(Dataset entries)
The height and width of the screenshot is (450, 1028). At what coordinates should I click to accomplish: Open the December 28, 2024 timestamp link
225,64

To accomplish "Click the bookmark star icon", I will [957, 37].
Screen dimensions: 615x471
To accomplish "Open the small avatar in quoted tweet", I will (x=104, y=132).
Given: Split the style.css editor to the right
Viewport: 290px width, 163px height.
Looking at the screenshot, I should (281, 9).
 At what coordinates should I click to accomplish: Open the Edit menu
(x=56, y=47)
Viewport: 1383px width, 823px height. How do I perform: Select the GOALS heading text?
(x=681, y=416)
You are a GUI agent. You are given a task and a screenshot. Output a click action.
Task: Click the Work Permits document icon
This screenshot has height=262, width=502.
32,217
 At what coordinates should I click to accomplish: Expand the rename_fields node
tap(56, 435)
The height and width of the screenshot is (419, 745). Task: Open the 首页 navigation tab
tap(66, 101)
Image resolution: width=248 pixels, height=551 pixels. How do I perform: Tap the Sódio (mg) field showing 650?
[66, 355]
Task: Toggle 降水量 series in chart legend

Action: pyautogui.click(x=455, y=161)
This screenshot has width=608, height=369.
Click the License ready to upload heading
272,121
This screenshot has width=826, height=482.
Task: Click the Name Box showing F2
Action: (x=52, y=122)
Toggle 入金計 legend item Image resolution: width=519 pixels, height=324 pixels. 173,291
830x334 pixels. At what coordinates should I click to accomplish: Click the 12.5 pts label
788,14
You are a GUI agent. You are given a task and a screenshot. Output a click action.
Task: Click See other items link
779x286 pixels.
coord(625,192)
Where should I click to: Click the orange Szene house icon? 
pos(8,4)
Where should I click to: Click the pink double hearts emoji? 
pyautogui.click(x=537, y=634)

*Exercise requirements*.
A faithful copy of the lines from the line containing "Where should I click to: Click the pink" to the end of the data should be set down, both ends included, and nothing more.

*Task output*.
Where should I click to: Click the pink double hearts emoji? 
pyautogui.click(x=537, y=634)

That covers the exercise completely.